Alors que je lisais tranquillement à la maison il y a quelques minutes, j’ai senti comme un nœud à la gorge et je me suis demandé pourquoi… Ce n’est pas le livre que je suis en train de lire; celui-ci ne provoque pas ce genre de sentiments; ce n’est pas mon environnement non plus: heureusement, aujourd’hui, tout est très calme… Et en y réfléchissant bien, je suis arrivée à la conclusion que mon processus de FIV va me manquer… Comment? Ce processus épouvantable à la mine renfrognée, que toute femme raisonnable devrait craindre? Oui, celui-là.

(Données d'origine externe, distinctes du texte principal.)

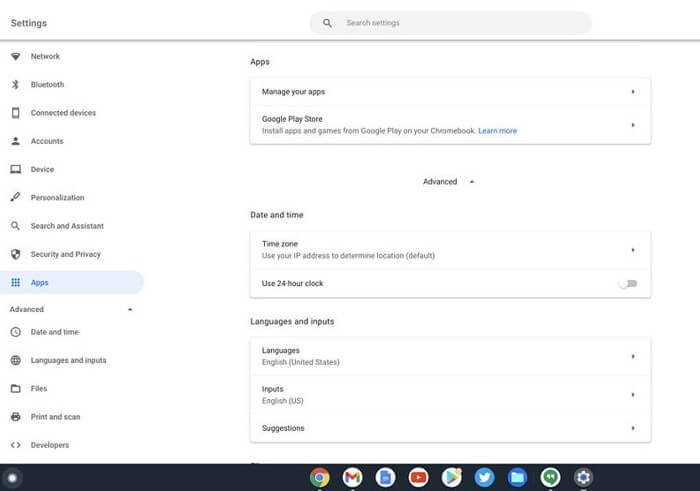Open Network settings via the Wi-Fi icon
700x491 pixels.
(15, 56)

Je l’accepte avec surprise: pour moi, ce n’a pas été un «processus épouvantable”. C’était un processus exigeant, même dur, mais contradictoirement agréable. Agréable parce que je me suis sentie protégée et spéciale, dans un environnement favorable et plein de sourires. La chaleur de la salle d’attente de la Masia, avec ses cafés et ses petits fours salés, va me manquer. Me manqueront aussi les infirmières et les infirmiers qui, alors que l’heure des injections coïncidait avec celle des échographies de contrôle, me faisaient les piqûres comme ils le pouvaient. Ce qui me manquera aussi c’est que presque tout le monde connaissait mon nom, même si je ne suis pas allée très souvent à la Masia. Mais, ce qui va me manquer le plus ce sont les câlins de ma docteur Marisa López-Teijón…, son expérience et sa voix grave, tellement rassurante.

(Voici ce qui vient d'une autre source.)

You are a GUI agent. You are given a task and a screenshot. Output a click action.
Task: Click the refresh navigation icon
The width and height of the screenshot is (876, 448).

Je suppose que ce ne doit pas être facile de traiter quotidiennement avec des femmes avec les hormones en état de folie passagère et les possibilités de reproduction en état d’urgence. Et même si quelque imprévu, quelque malentendu ou quelque distraction peuvent toujours se produire, nous vous remercions pour l’attention et le professionnalisme. Cela ne me dérangerait pas d’y retourner, même si pour des raisons évidentes, je préférerais plutôt pas…

On vous embrasse et on espère que les taux de grossesse restent aussi élevés qu’auparavant. Et, pendant que nous y sommes, que nous fassions gonfler les statistiques positives…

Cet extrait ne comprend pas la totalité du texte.